[Pixel coordinate grounding data]

============

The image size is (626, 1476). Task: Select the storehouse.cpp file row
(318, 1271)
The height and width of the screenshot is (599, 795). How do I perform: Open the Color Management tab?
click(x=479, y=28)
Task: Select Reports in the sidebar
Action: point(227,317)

============

## [EXERCISE]
Your task is to set down exactly the lines from the line containing "The height and" to the end of the data above, including both ends.

## [TASK RESULT]
The height and width of the screenshot is (599, 795). How do I perform: Open the Color Management tab?
click(x=479, y=28)
Task: Select Reports in the sidebar
Action: point(227,317)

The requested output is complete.